**Directions for this task**
The listing below should be written out again word for word, please.

**Provided material**
——————

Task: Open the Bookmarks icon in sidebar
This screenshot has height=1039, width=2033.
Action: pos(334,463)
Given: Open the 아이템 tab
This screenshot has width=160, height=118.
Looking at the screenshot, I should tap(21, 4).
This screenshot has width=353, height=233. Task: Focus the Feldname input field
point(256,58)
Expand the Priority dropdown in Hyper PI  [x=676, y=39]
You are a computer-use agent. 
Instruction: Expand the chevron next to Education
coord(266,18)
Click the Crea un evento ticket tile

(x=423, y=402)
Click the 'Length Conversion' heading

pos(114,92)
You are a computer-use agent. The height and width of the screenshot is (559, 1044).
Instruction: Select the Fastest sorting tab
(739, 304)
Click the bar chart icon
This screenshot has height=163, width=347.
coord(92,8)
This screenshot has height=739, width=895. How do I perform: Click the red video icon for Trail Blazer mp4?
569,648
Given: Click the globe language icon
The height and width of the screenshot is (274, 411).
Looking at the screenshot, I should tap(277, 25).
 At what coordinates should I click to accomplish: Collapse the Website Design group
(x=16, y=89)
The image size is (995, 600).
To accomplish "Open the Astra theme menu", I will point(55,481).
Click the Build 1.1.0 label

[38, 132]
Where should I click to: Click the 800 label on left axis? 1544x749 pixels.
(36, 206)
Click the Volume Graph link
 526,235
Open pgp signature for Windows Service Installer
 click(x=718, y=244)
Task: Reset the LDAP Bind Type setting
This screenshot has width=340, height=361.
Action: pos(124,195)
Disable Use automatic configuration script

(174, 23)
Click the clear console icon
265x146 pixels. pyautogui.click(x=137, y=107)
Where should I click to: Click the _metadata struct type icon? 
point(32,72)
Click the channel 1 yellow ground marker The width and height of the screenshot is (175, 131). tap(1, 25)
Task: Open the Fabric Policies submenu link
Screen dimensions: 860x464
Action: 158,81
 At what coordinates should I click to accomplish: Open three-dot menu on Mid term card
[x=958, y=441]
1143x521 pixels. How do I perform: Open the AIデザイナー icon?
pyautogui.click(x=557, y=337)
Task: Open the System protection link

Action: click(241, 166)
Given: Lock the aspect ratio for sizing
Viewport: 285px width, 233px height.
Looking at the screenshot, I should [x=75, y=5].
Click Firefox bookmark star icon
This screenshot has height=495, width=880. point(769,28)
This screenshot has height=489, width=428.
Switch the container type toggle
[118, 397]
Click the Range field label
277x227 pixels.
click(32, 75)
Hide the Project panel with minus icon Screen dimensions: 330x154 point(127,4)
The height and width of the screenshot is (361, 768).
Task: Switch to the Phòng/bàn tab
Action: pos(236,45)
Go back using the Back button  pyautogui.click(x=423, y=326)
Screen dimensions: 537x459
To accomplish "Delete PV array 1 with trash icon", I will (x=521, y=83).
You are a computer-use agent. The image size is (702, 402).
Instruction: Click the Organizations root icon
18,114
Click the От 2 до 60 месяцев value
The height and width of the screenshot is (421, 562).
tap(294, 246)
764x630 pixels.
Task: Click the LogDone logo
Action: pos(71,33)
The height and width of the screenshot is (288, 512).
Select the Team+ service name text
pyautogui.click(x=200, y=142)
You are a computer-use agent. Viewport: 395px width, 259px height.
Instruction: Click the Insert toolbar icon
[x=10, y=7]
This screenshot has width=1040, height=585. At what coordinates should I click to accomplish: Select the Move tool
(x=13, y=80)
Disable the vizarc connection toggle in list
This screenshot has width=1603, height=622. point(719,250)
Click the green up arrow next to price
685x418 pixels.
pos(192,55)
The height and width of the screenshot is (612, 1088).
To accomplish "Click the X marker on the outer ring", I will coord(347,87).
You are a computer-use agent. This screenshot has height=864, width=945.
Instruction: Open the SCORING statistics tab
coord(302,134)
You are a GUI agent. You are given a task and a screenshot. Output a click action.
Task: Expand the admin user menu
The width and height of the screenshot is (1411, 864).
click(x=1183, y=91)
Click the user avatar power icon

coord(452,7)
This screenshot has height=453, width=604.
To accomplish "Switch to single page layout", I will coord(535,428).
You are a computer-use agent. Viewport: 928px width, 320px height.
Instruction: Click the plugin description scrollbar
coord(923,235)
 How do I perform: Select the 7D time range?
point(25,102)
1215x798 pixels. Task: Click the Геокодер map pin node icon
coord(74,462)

——————

**Output of the task**
Task: Open the Bookmarks icon in sidebar
This screenshot has height=1039, width=2033.
Action: pos(334,463)
Given: Open the 아이템 tab
This screenshot has width=160, height=118.
Looking at the screenshot, I should tap(21, 4).
This screenshot has width=353, height=233. Task: Focus the Feldname input field
point(256,58)
Expand the Priority dropdown in Hyper PI  [x=676, y=39]
You are a computer-use agent. 
Instruction: Expand the chevron next to Education
coord(266,18)
Click the Crea un evento ticket tile

(x=423, y=402)
Click the 'Length Conversion' heading

pos(114,92)
You are a computer-use agent. The height and width of the screenshot is (559, 1044).
Instruction: Select the Fastest sorting tab
(739, 304)
Click the bar chart icon
This screenshot has height=163, width=347.
coord(92,8)
This screenshot has height=739, width=895. How do I perform: Click the red video icon for Trail Blazer mp4?
569,648
Given: Click the globe language icon
The height and width of the screenshot is (274, 411).
Looking at the screenshot, I should tap(277, 25).
 At what coordinates should I click to accomplish: Collapse the Website Design group
(x=16, y=89)
The image size is (995, 600).
To accomplish "Open the Astra theme menu", I will point(55,481).
Click the Build 1.1.0 label

[38, 132]
Where should I click to: Click the 800 label on left axis? 1544x749 pixels.
(36, 206)
Click the Volume Graph link
 526,235
Open pgp signature for Windows Service Installer
 click(x=718, y=244)
Task: Reset the LDAP Bind Type setting
This screenshot has width=340, height=361.
Action: pos(124,195)
Disable Use automatic configuration script

(174, 23)
Click the clear console icon
265x146 pixels. pyautogui.click(x=137, y=107)
Where should I click to: Click the _metadata struct type icon? 
point(32,72)
Click the channel 1 yellow ground marker The width and height of the screenshot is (175, 131). tap(1, 25)
Task: Open the Fabric Policies submenu link
Screen dimensions: 860x464
Action: 158,81
 At what coordinates should I click to accomplish: Open three-dot menu on Mid term card
[x=958, y=441]
1143x521 pixels. How do I perform: Open the AIデザイナー icon?
pyautogui.click(x=557, y=337)
Task: Open the System protection link

Action: click(241, 166)
Given: Lock the aspect ratio for sizing
Viewport: 285px width, 233px height.
Looking at the screenshot, I should [x=75, y=5].
Click Firefox bookmark star icon
This screenshot has height=495, width=880. point(769,28)
This screenshot has height=489, width=428.
Switch the container type toggle
[118, 397]
Click the Range field label
277x227 pixels.
click(32, 75)
Hide the Project panel with minus icon Screen dimensions: 330x154 point(127,4)
The height and width of the screenshot is (361, 768).
Task: Switch to the Phòng/bàn tab
Action: pos(236,45)
Go back using the Back button  pyautogui.click(x=423, y=326)
Screen dimensions: 537x459
To accomplish "Delete PV array 1 with trash icon", I will (x=521, y=83).
You are a computer-use agent. The image size is (702, 402).
Instruction: Click the Organizations root icon
18,114
Click the От 2 до 60 месяцев value
The height and width of the screenshot is (421, 562).
tap(294, 246)
764x630 pixels.
Task: Click the LogDone logo
Action: pos(71,33)
The height and width of the screenshot is (288, 512).
Select the Team+ service name text
pyautogui.click(x=200, y=142)
You are a computer-use agent. Viewport: 395px width, 259px height.
Instruction: Click the Insert toolbar icon
[x=10, y=7]
This screenshot has width=1040, height=585. At what coordinates should I click to accomplish: Select the Move tool
(x=13, y=80)
Disable the vizarc connection toggle in list
This screenshot has width=1603, height=622. point(719,250)
Click the green up arrow next to price
685x418 pixels.
pos(192,55)
The height and width of the screenshot is (612, 1088).
To accomplish "Click the X marker on the outer ring", I will coord(347,87).
You are a computer-use agent. This screenshot has height=864, width=945.
Instruction: Open the SCORING statistics tab
coord(302,134)
You are a GUI agent. You are given a task and a screenshot. Output a click action.
Task: Expand the admin user menu
The width and height of the screenshot is (1411, 864).
click(x=1183, y=91)
Click the user avatar power icon

coord(452,7)
This screenshot has height=453, width=604.
To accomplish "Switch to single page layout", I will coord(535,428).
You are a computer-use agent. Viewport: 928px width, 320px height.
Instruction: Click the plugin description scrollbar
coord(923,235)
 How do I perform: Select the 7D time range?
point(25,102)
1215x798 pixels. Task: Click the Геокодер map pin node icon
coord(74,462)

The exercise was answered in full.